Push backwards until you hear the coupling engage. Select a low forward gear and tug forward twice. Fit the clip, or if the unit is fitted with a spring-loaded wedge, check that it has engaged properly. Fitting the clip is a final check of whether the coupling is fully engaged. If the clip don’t fit. It isn’t connected properly.
“…Doing it the same way every time also helps if you are distracted at anytime because all you do is go back to the start & check everything in the same order as you normally would.”
Connect the Suzy’s (if not already done). Wind up the legs and release the trailer brake. Don’t be too quick to walk off after releasing the trailer brake. If you have neglected to apply the parking brake and the whole lot starts moving, resist the temptation to run round to the cab.
Simply re-apply the trailer brake and wait. On some trailers the brakes will apply immediately, on others you may have to wait a few seconds. Either way, it is preferable to risk ending up under the wheels of the vehicle.
Return the suspension to normal ride height, fit number plate, and check lights, etc.
Develop a system that suits YOU for your sector of the industry and stick to it.

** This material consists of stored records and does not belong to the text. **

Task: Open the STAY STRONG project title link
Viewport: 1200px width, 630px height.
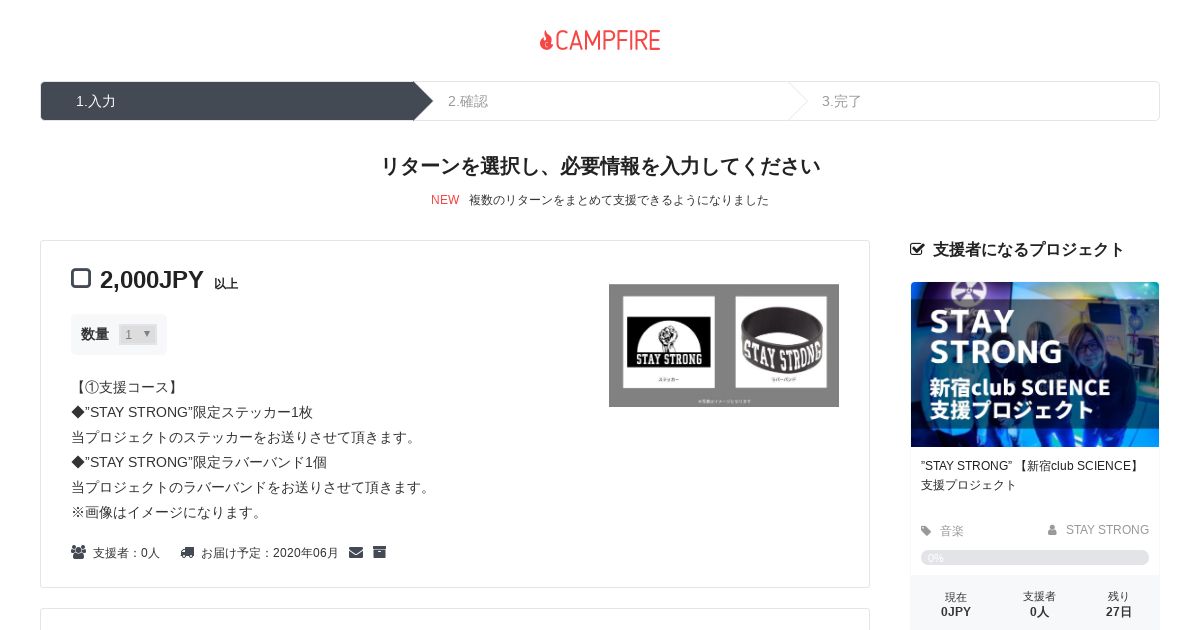Action: [x=1031, y=475]
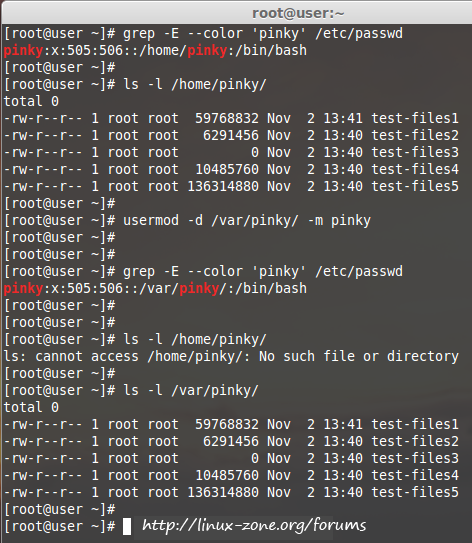This screenshot has width=472, height=543.
Task: Click test-files3 in the /home/pinky listing
Action: 415,152
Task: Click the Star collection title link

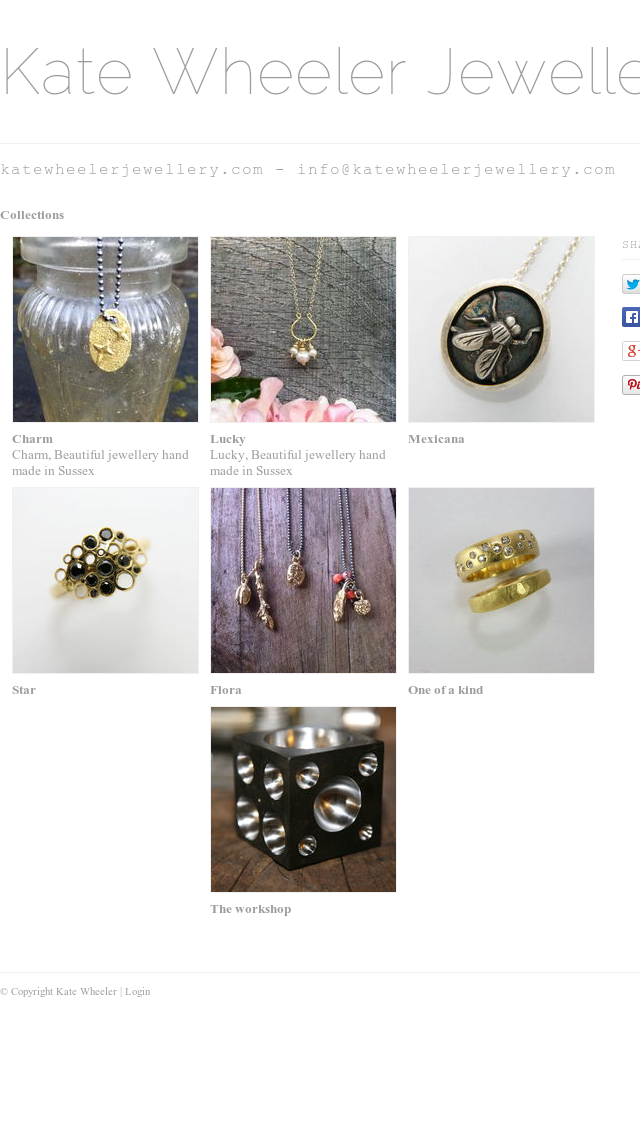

Uncoupling is largely a reversal of the whole procedure. If you have a mixture of surfaces and the trailer is to be loaded/unloaded by a Forkie, make sure the trailer overhangs the concrete area; otherwise you will not be popular.

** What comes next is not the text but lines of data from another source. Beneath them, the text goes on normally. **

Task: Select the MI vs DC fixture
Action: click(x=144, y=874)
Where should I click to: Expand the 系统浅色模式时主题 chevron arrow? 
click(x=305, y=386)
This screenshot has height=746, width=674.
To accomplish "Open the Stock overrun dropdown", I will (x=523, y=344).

Whether the trailer is uncoupled at normal ride height or ‘low’ is largely a matter of company policy, but rarely would it be normal practice for a trailer to be uncoupled with the drive axle suspension set high.
A mnemonic to remember is BLACK
Apply trailer BRAKE.
Lower LEGS.
Disconnect AIR and electrical lines.
Look and CHECK that everything has been done.

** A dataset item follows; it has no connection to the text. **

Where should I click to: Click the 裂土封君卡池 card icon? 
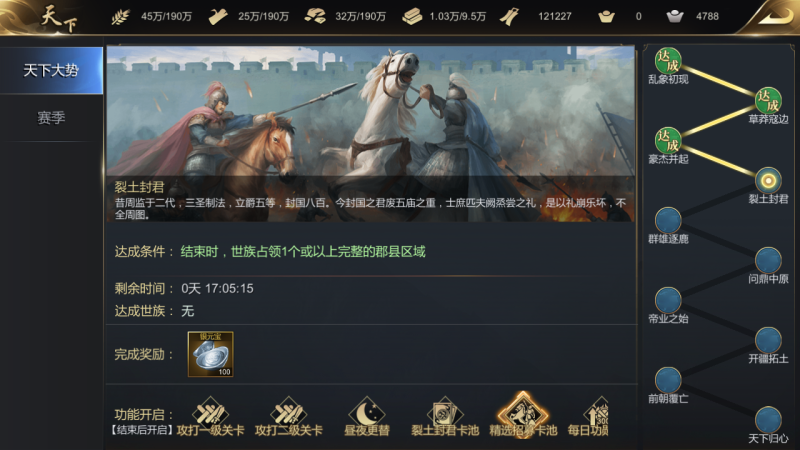click(x=445, y=413)
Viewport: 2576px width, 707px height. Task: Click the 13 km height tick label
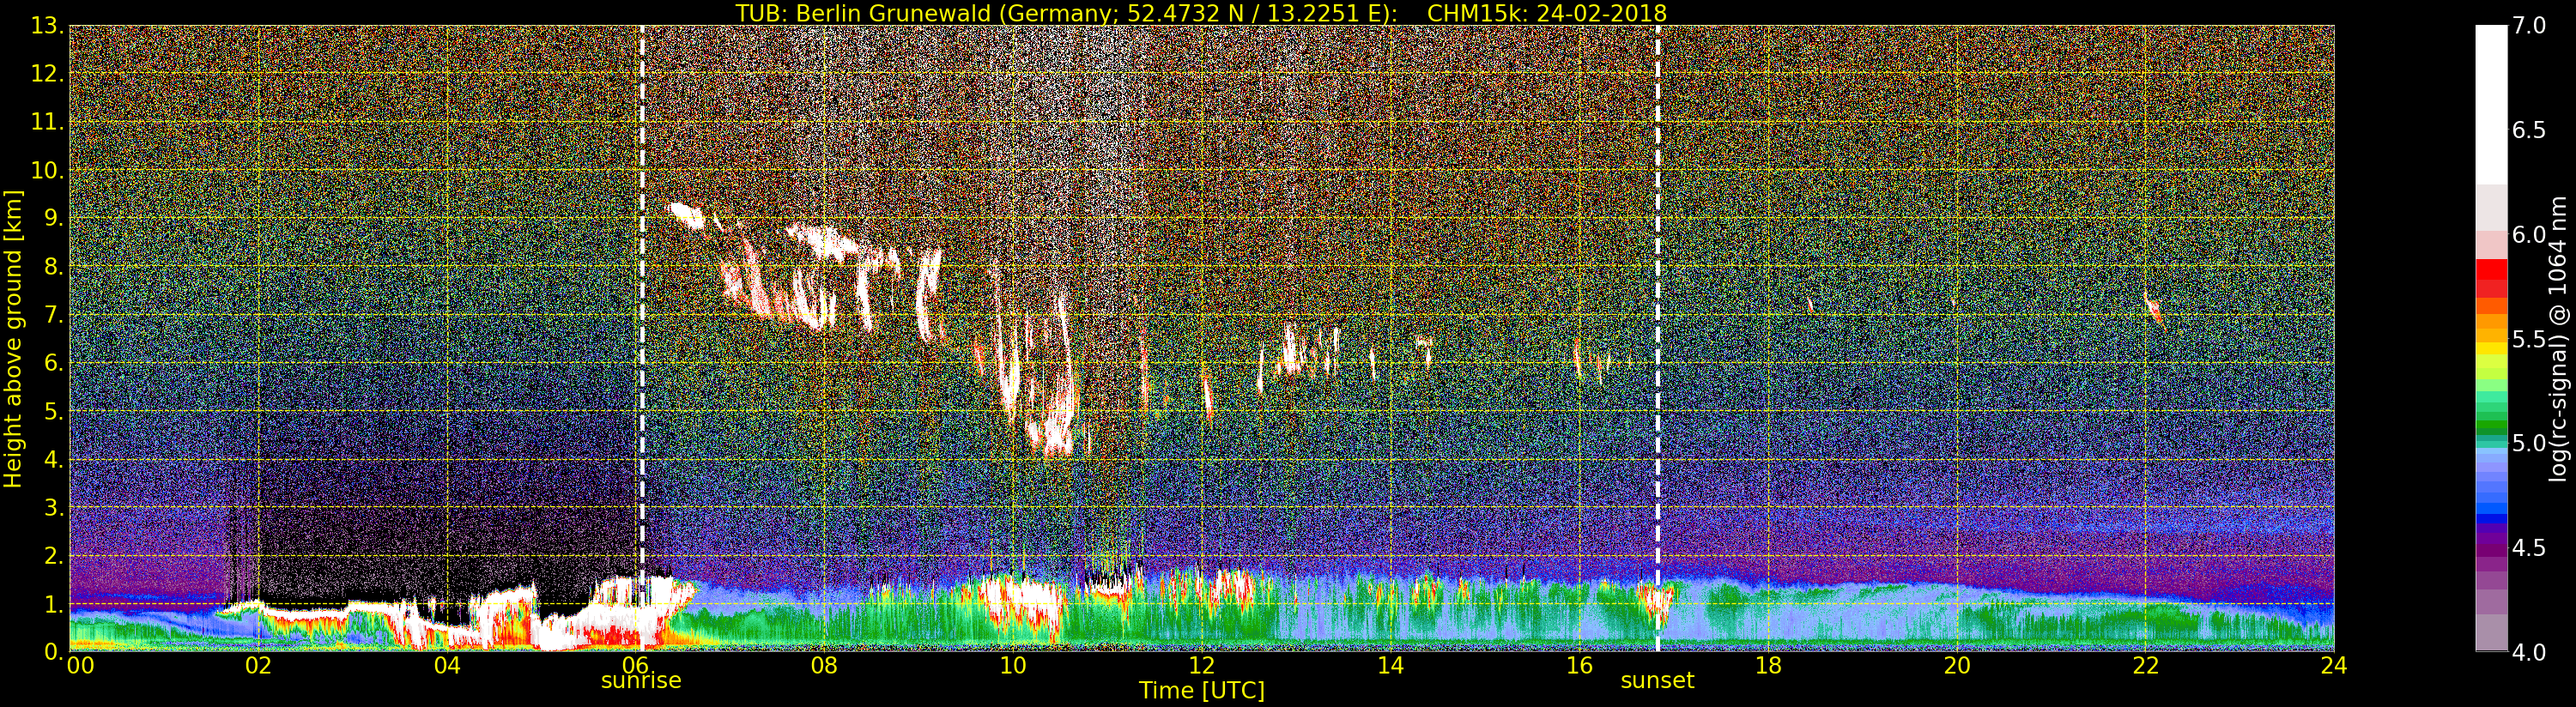[x=47, y=27]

Release KINGPIN and pull slowly forward.
Remember:Lighthearted ribbing from your colleagues is less damaging to your income stream than a written warning from your employer.
Points to ALWAYS consider, particularly in isolated or quiet locations.
If I get injured, is there anyone nearby who can help me, and would they be able to hear me above the noise of the engine?
Is my phone in a pocket that I can reach easily, and do I know the name of the yard/road where I am?
Should I phone my office first, and then if they don’t hear back from me, they can contact someone to check on me.
Always be prepared to check, and check again…
Full credits to Krankee for the above.
THE ‘SHUNT’ BUTTON
Cruise Control:
not being an artic driver what is this “shunt button” that gets bounded about sometimes on here what can you do with it turned on as apposed to when its turned off i realise its so you can “shunt” but what the need of the button
cheers
Coffeeholic:
It releases the brakes on the trailer so you can shunt it without connecting the airlines, the trailer will not be braked during this operation so all braking will be by the unit. As soon as you connect the lines the button should pop back out, it’s always best to check because if it doesn’t there are no brakes on the trailer while you head of down the road. Also if you dropped it on a bay you would need to pull the shunt button back out otherwise as a forklift drives in the back the unbraked trailer can roll forward.